La coincidenza della  morte di Dario Fo con l’annunzio della assegnazione del premio Nobel per la letteratura al folk singer on the road Bob Dylan ha avviato una interminabile discussione circa il valore dell’opera di Dario Fo e conseguentemente circa il riconoscimento dato all’autore americano di testi e musica della stagione pop che trascorre dallo jazz al folk. La motivazione dell’assegnazione del Premio per la letteratura suona in questi termini: “con i suoi testi ha proposto una nuova poetica nella tradizione della grande canzone americana”.

Forse il richiamo a Dario Fo e la sorpresa di Bob Dylan ci invitano a ritrovare le radici sociali della letteratura, al di là dei generi letterari, nei quali si esprime e a concludere che la letteratura , al di là delle pagine scritte dei lazzi del giullare (Fo) e dei testi di un cantante “on the road”, ha una matrice autentica ed è quella della società che nella sua storia si racconta. Letteratura potrebbe essere definita il racconto che la società fa di se stessa nelle forme più congeniali. Su questa linea ci potremmo aspettare che prossimamente il Premio Nobel per la Letteratura sia assegnato ad un regista di film.
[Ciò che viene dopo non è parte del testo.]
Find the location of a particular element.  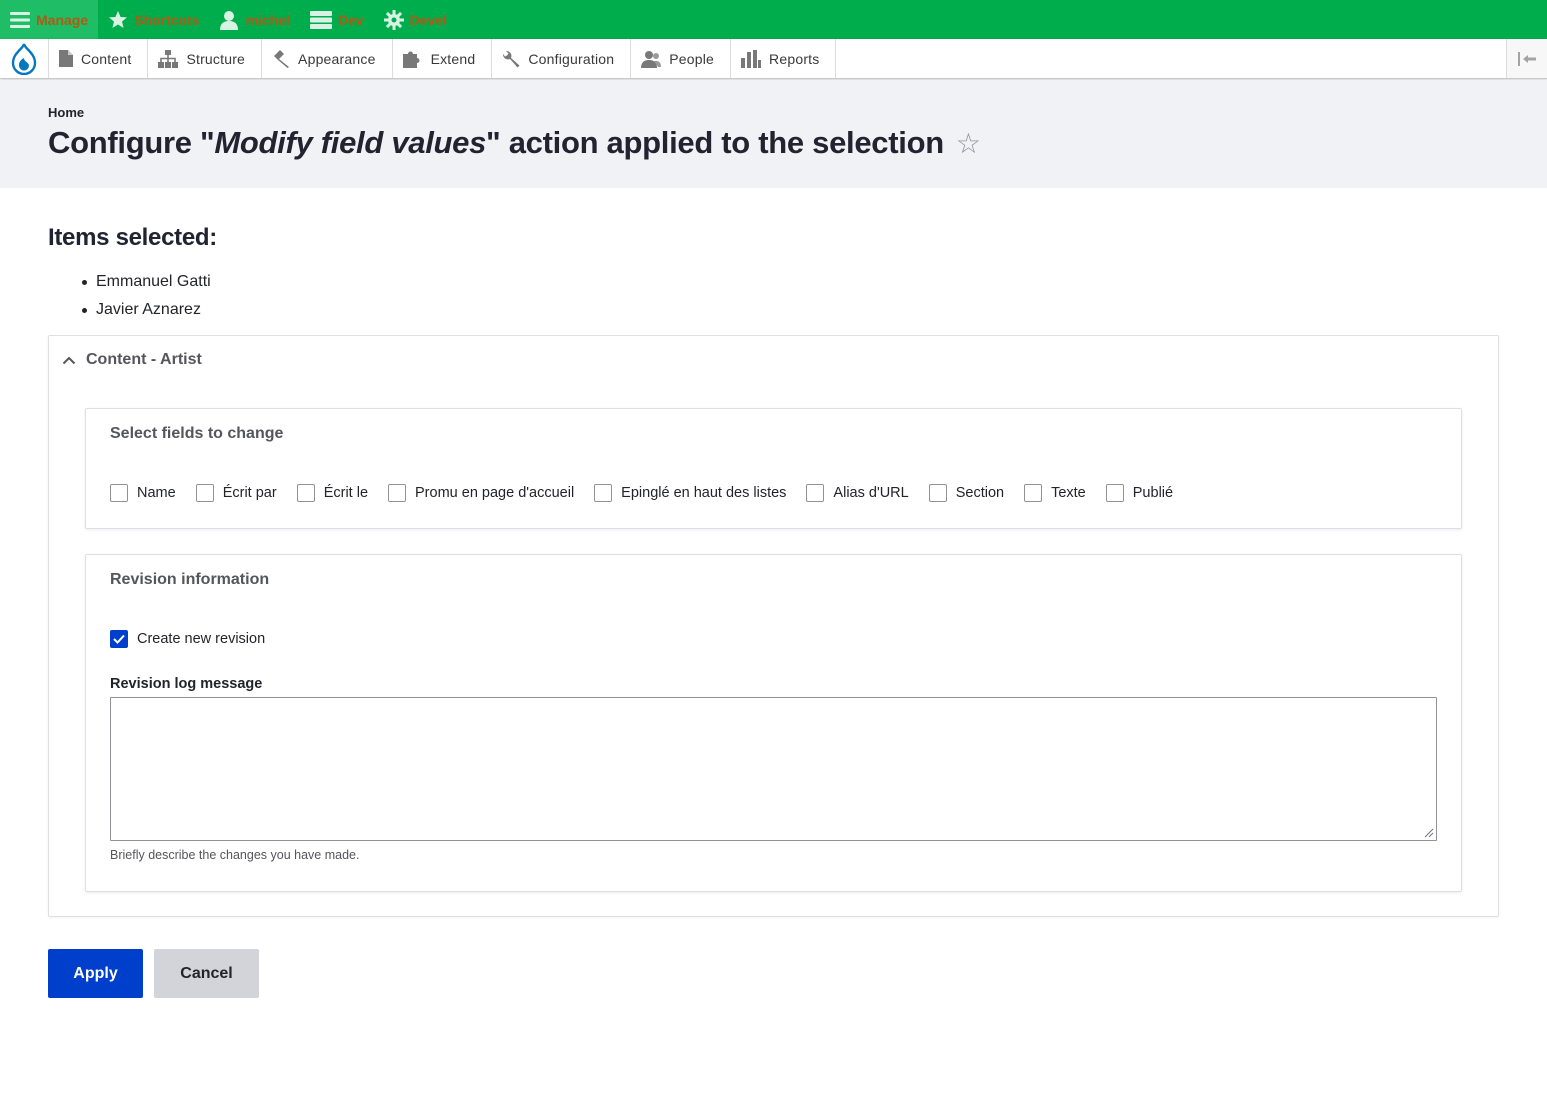

toolbar-label: Dev is located at coordinates (350, 20).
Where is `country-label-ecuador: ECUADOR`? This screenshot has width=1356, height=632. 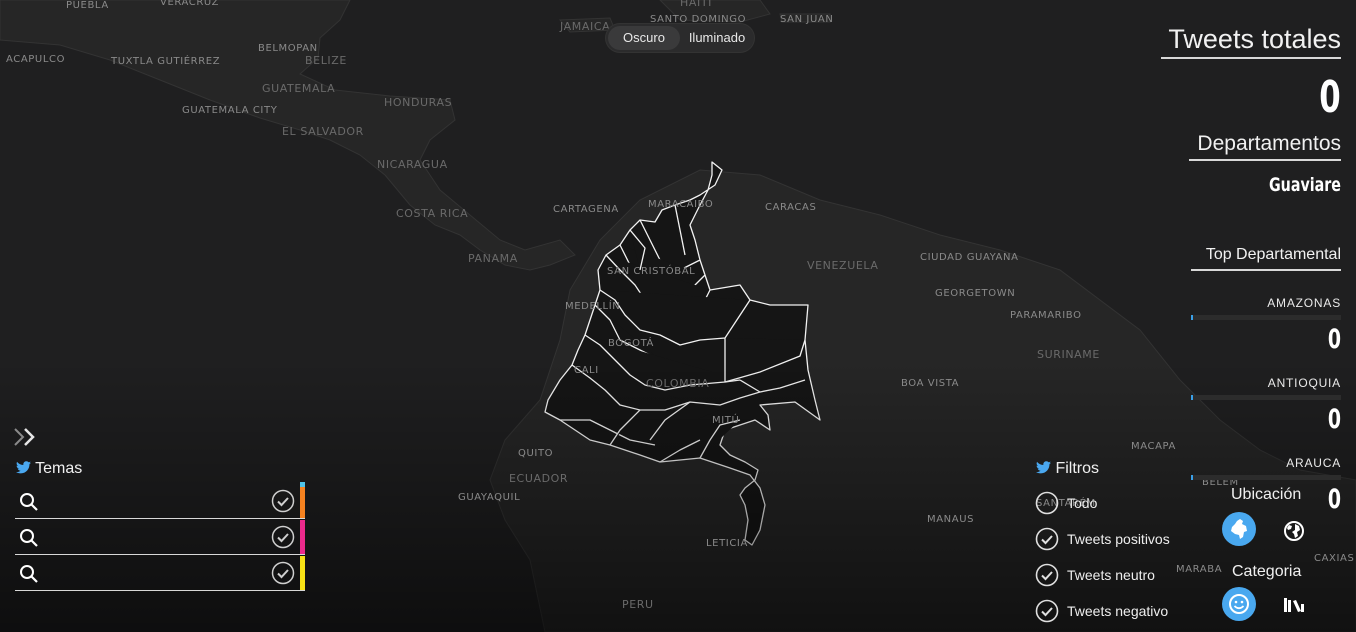 country-label-ecuador: ECUADOR is located at coordinates (539, 478).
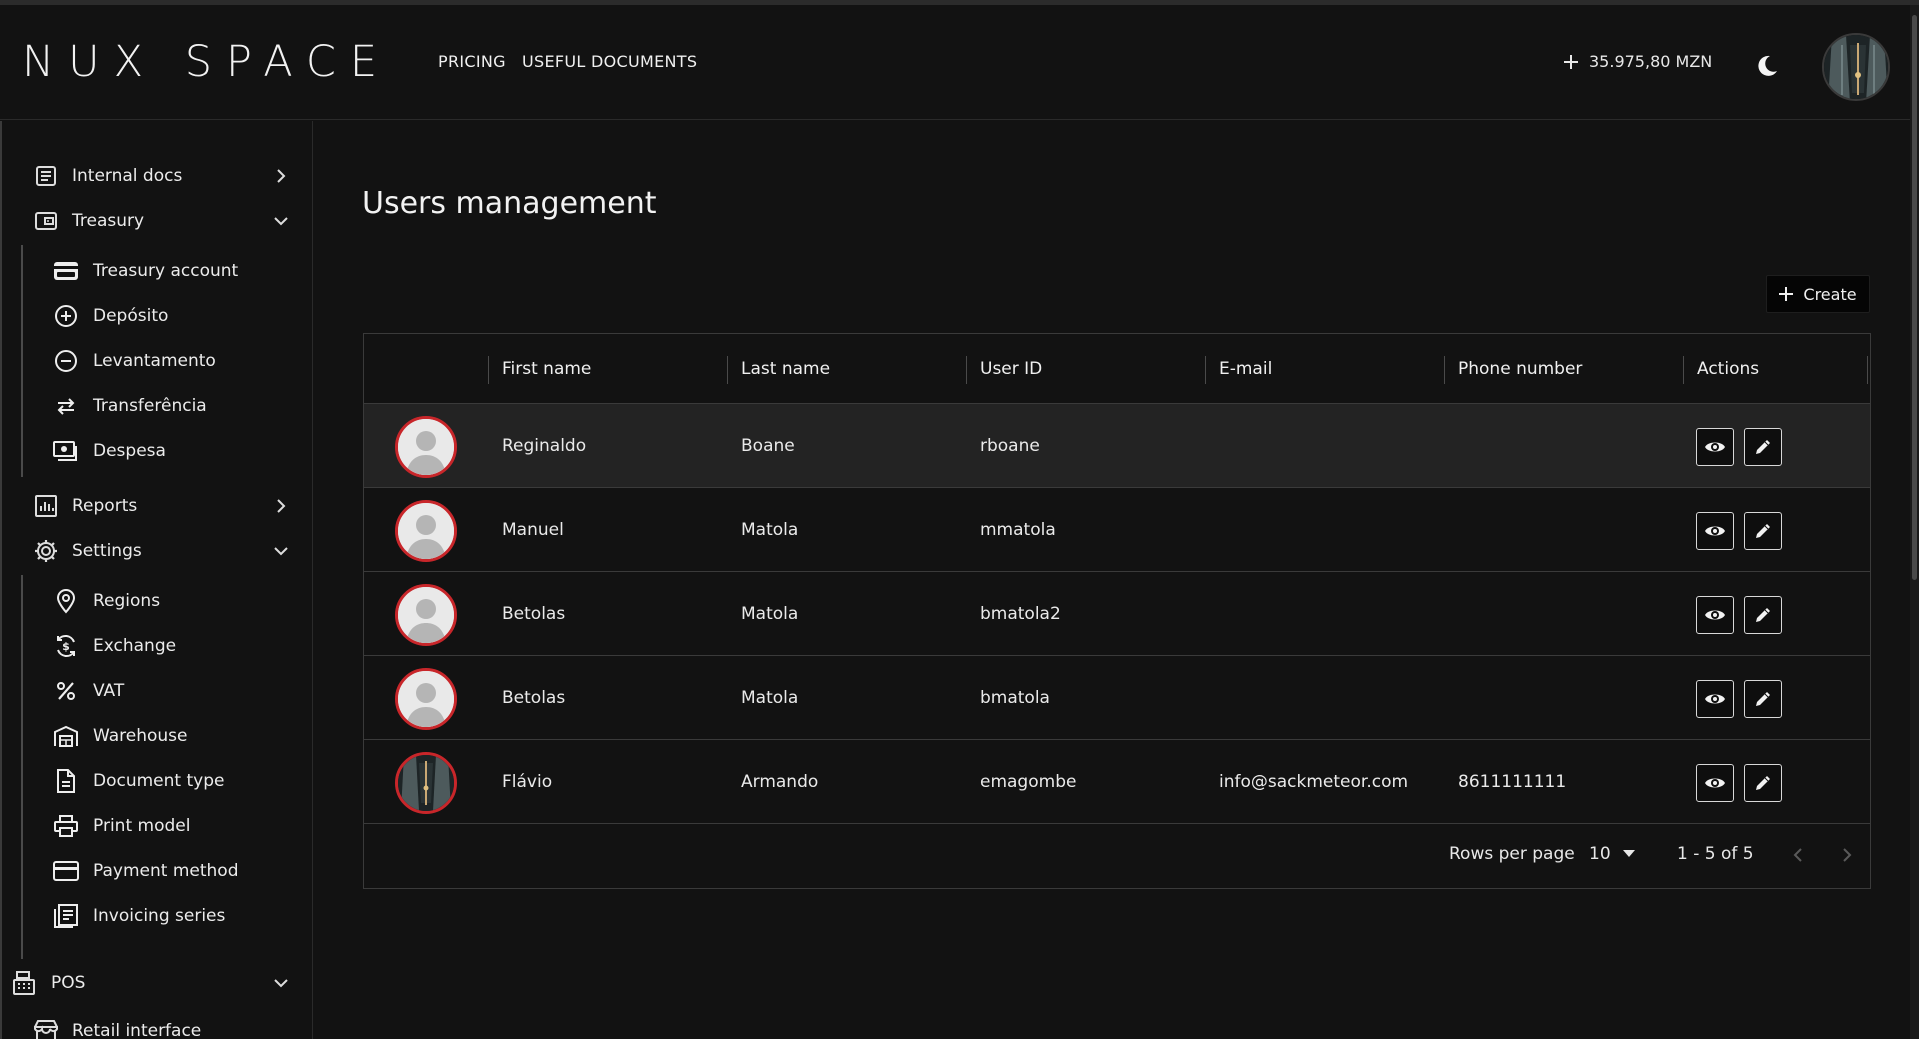 The height and width of the screenshot is (1039, 1919). I want to click on sidebar-item-label: Treasury account, so click(166, 271).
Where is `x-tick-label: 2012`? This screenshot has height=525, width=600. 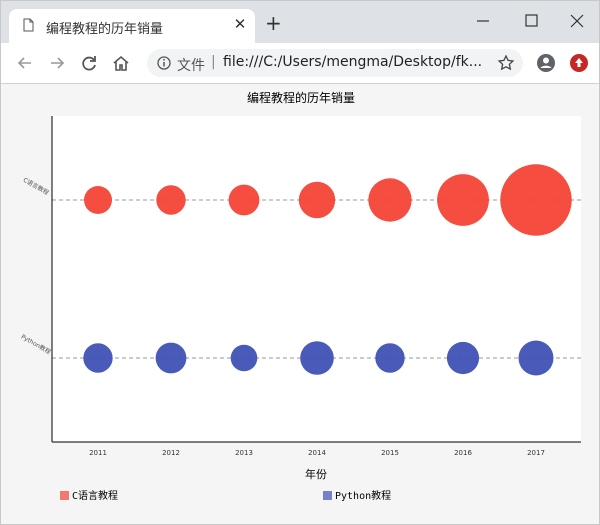
x-tick-label: 2012 is located at coordinates (171, 453).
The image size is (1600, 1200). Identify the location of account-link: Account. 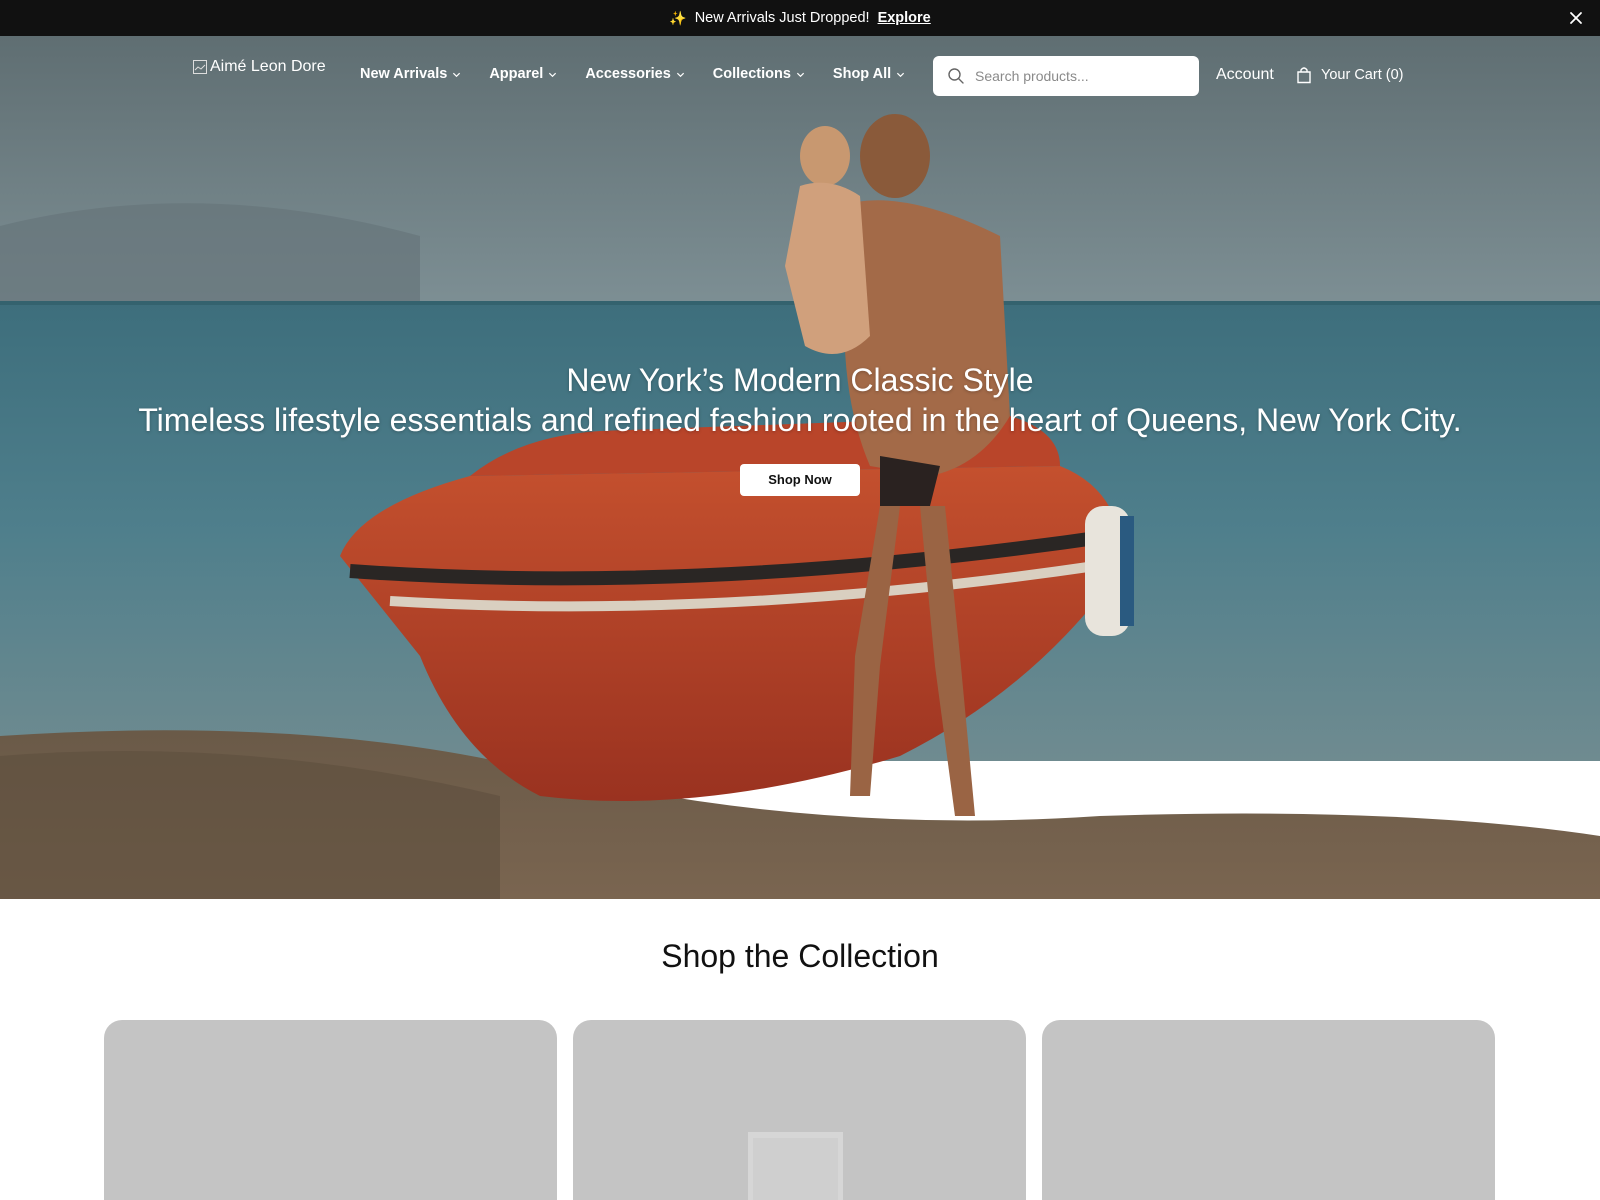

A chiudere questa nota letteraria un po’ provocatoria c’è il cordiale invito ad ascoltare l’indimenticabile “Blowin’ in the wind”  scritta da Dylan nel 1962 e poi interpretata da Joan Baez come colonna sonora del film «Forrest Gump». Il testo originale è quanto mai incisivo, un po’ pesante la traduzione letterale e accettabile quella in lingua italiana di Mogol. Ecco la prima strofa nelle tre versioni:

How many roads must a man walk down
Before you call him a man?
How many seas must a white dove sail
Before she sleeps in the sand?
Yes and how many times must the cannon ball fly
Before they’re forever banned?
The answer, my frind, is blowin’ in the wind
The answer is blowin’ in the wind.

Quante strade deve percorre un uomo
    prima che lo si possa chiamare uomo?
    Sì, e quanti mari deve sorvolare una bianca colomba
    Prima che possa riposare nella sabbia?
    Sì, e quante palle di cannone dovranno volar
    Prima che siano per sempre bandite?
    La risposta, amico mio, sta soffiando nel vento
    La risposta sta soffiando nel vento.

Quante le strade che un uomo farà
    E quando fermarsi potrà?
    Quanti mari un gabbiano dovrà attraversar
    Per giungere e riposar?
    Quando tutta la gente del mondo riavrà
    Per sempre la sua libertà?
    Risposta non c’è, o forse chi lo sa,
    caduta nel vento sarà.

Un messaggio di speranza in queste parole di Bob Dylan, che il premio Nobel consacra quale  l’interprete di tutti i giovani che hanno avuto il coraggio di andare avanti “on the road”: “Essere giovani vuol dire tenere aperto l’oblò della speranza anche quando il mare è cattivo ed il cielo si è stancato di essere azzurro”.